Senior MLOps Platform Architect

Stellenbeschreibung:

Remote | B2B Contract | Europe

Role Overview

We are hiring a senior MLOps who can build an entire AI platform infrastructure end-to-end. This is not a research role and not a standard ML Engineer role. If you haven’t designed production‑grade MLOps infrastructure, haven’t built CI/CD for ML, or haven’t deployed ML workloads on Kubernetes at scale, this role is not a fit.

You will design, build, and own the AWS‑based infrastructure, Kubernetes platform, CI/CD pipelines, and observability stack that supports our AI models (Agentic AI, NLU, ASR, Voice Biometrics, TTS). You will be the technical owner of MLOps infrastructure decisions, patterns, and standards.

Key Responsibilities:

MLOps Platform Architecture (from scratch)

  • Design and build AWS-based AI/ML infrastructure using Terraform (required) .
  • Define standards for security, automation, cost efficiency, and governance.
  • Architect infrastructure for ML workloads, GPU/accelerators, scaling, and high availability.

Kubernetes & Model Deployment

  • Architect, build, and operate production Kubernetes clusters.
  • Containerize and productize ML models (Docker, Helm).
  • Deploy latency‑sensitive and high‑throughput models (ASR/TTS/NLU/Agentic AI).
  • Ensure GPU and accelerator nodes are properly integrated and optimized.

CI/CD for Machine Learning

  • Build automated training, validation, and deployment pipelines (GitLab/Jenkins).
  • Implement canary, blue‑green, and automated rollback strategies.
  • Integrate MLOps lifecycle tools (MLflow, Kubeflow, SageMaker Model Registry, etc.)

Observability & Reliability

  • Implement full observability (Prometheus + Grafana).
  • Own uptime, performance, and reliability for ML production services.
  • Establish monitoring for latency, drift, model health, and infrastructure health.

Collaboration & Technical Leadership

  • Work closely with ML engineers, researchers, and data scientists.
  • Translate experimental models into production‑ready deployments.
  • Define best practices for MLOps across the company.

Requirements:

We’re looking for a senior engineer with a strong DevOps/SRE background who has worked extensively with ML systems in production. The ideal candidate brings a combination of infrastructure, automation, and hands‑on MLOps experience.

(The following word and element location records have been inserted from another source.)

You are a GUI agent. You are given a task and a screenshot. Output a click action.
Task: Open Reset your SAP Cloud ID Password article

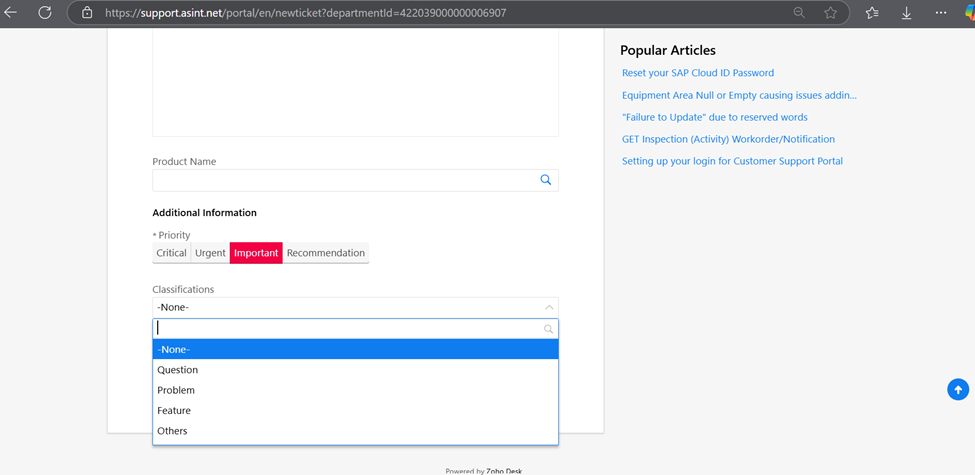[698, 73]
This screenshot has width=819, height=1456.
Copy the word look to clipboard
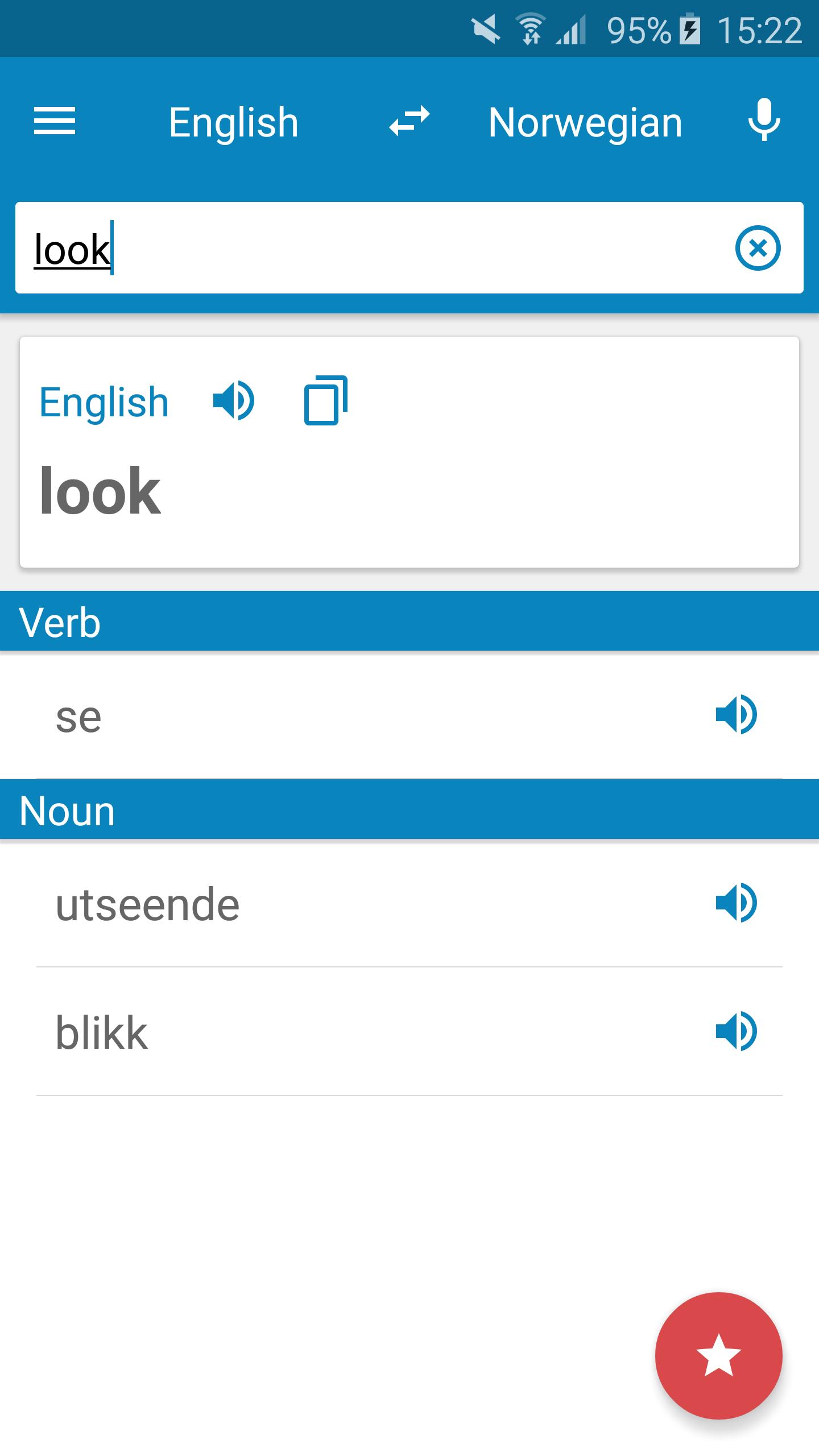[x=326, y=400]
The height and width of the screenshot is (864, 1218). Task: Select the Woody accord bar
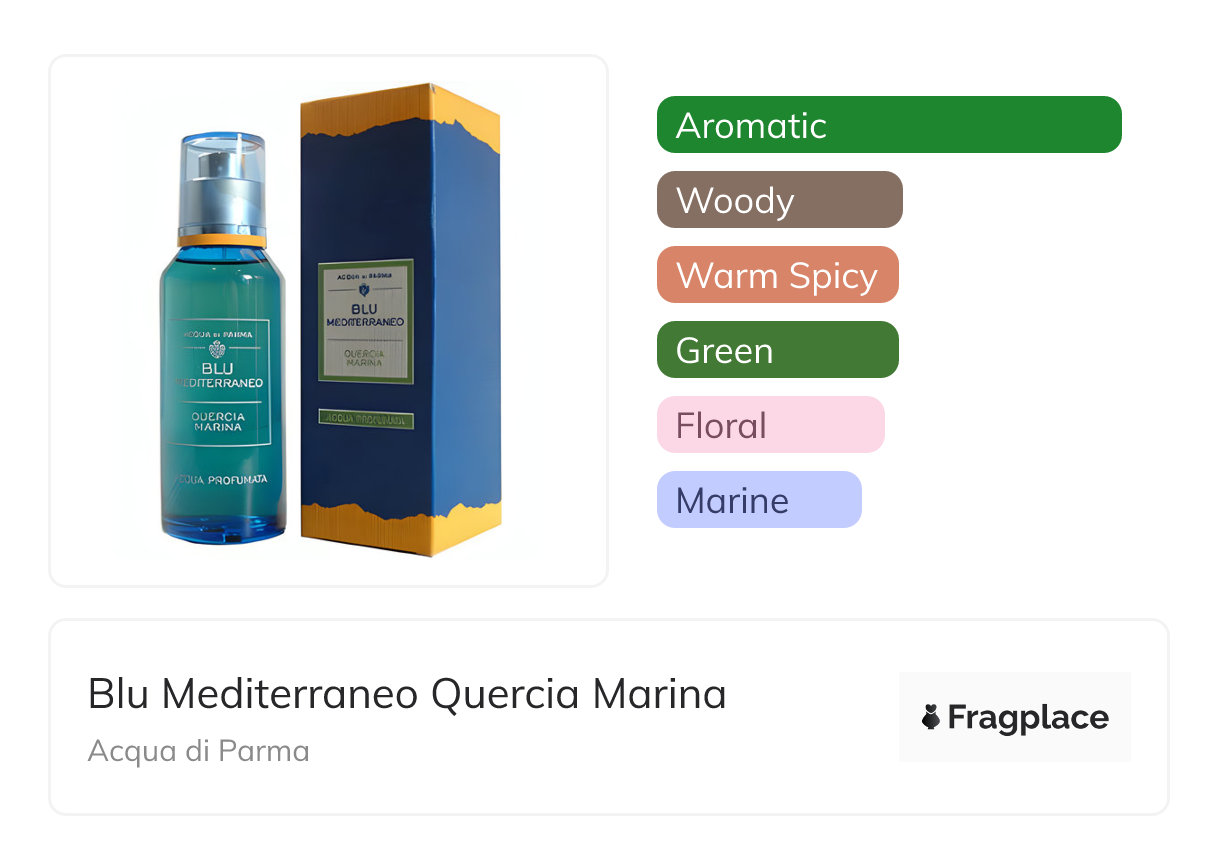[x=780, y=200]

  • 5+ years in a Senior DevOps, SRE, or MLOps Engineering role supporting production environments.
  • Strong experience designing, building, and maintaining Kubernetes clusters in production.
  • Hands‑on expertise with Terraform (or similar IaC tools) to manage cloud infrastructure.
  • Solid programming skills in Python or Go for building automation, tooling, and ML workflows.
  • Proven experience creating and maintaining CI/CD pipelines (GitLab or Jenkins).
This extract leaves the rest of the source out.